The Keiser golf course: SB 877, cosponsored with Rep. Boice, who also represents the same region, would bypass the land use laws on farmland protection to site the Keiser golf course at New River south of Bandon. Currently this golf course was approved by the Coos County Board of Commissioners, and ORCA has appealed the approval to the Land Use Board of Appeals. SB 877 has been referred to the Senate Committee on Energy and Environment, but has not been scheduled for a hearing. Special interest bills to ensure a developer’s pet project gets built are not only a nuisance: they create loopholes in the land use laws that make the laws increasingly unwieldy. They also limit the applicability of the laws to those who cannot afford to get special exemptions. This is a very bad policy precedent, as the land use system applies apply equally to everyone.


Bioengineering: SB 504 is a perennial bill that Sen. Smith introduces every year. It would require the Department of Land Conservation and Development to incorporate the use of “soil bioengineering systems" for shoreline stabilization in estuaries, coastal shorelands and the ocean shore. The rules the agency would make have to be separate from existing rules on shoreline protection and stabilization. Though the bill has some good aspects — such as the requirement that it fit in with the existing land use laws — it introduces a wholly new, alien term into the statutes, one that is undefined and has no legal relationship to all the other definitions on shoreline management.

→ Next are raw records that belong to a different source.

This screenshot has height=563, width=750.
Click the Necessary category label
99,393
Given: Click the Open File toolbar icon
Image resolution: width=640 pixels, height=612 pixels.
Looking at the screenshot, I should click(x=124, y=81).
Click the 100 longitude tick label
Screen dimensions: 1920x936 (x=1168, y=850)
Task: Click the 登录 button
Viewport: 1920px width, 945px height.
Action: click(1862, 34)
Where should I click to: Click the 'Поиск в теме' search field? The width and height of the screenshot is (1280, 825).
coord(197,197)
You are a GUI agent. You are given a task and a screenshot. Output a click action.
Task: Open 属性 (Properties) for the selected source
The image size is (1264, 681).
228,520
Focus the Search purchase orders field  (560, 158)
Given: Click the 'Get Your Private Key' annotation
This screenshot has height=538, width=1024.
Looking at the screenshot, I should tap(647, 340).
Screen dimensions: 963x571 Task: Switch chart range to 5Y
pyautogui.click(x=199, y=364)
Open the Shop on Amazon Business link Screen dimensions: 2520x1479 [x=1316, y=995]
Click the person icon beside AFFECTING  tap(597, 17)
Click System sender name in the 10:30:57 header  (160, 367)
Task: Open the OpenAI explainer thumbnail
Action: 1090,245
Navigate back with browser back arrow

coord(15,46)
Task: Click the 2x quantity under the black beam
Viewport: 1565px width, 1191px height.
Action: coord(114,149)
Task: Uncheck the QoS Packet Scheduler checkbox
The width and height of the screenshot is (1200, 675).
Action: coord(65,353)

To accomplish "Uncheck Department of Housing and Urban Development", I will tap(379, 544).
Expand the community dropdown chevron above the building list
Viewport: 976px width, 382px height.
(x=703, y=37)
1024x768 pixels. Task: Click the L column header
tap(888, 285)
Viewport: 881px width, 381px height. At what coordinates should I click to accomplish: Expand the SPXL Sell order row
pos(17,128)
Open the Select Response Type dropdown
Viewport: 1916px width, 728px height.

This bill has recently had an initial hearing before the Senate Committee on Natural Resources and Wildfire.

Helping Agriculture: Bills to Support

Barn_and_Mt image

Oregon Agriculture. Courtesy Gary Halvorson, Wikimedia Commons

There are four important agriculture-related bills that ORCA strongly supports, as they would help agriculture in the coastal region as well as elsewhere. These are:


  • SB 73 Requires local governments to use the existing statutory planning process in ORS 215.788-794 to rezone designated agricultural and forest land for residential and industrial development. In other words: no spot zoning one-offs; decision-makers need to look at the total area under consideration.


  • SB 78 limits the scale of replacement dwelling in ag and forest zones to be consistent with that of the dwelling being replaced, so that it is truly a replacement dwelling and not merely a new nonfarm dwelling. This will limit the large mansions one sees popping up on farmland — a problems poised to grow by leaps and bounds on the north coast, in forest-zoned lands on the flanks of the Coast Range facing the sea, among other areas.


  • SB 79 prohibits new houses that have nothing to do with agriculture or forest management from being built in critical groundwater areas, priority wildlife habitat and migration corridors, and on high‐value farmland. This will help limit new buildings in areas already facing groundwater difficulties, such as in some cranberry-growing areas in Coos County.


  • SB 77 restores the intent of Oregon’s home occupation statute to allow homeowners to run small inconspicuous businesses, such as bookkeeping or small-scale childcare services, as accessory uses in homes located in farm and forest zones. Unlike the agritourism provisions in ORS 215.283(4)(agritourism events), 215.283(1)(o)(farm stands), and 215.461 (guest ranches), state law does not require home occupations to be related to agriculture or to tourism. ORS 215.488. This bill makes the priority be the home “residence,” and not the home occupation, which must remain secondary.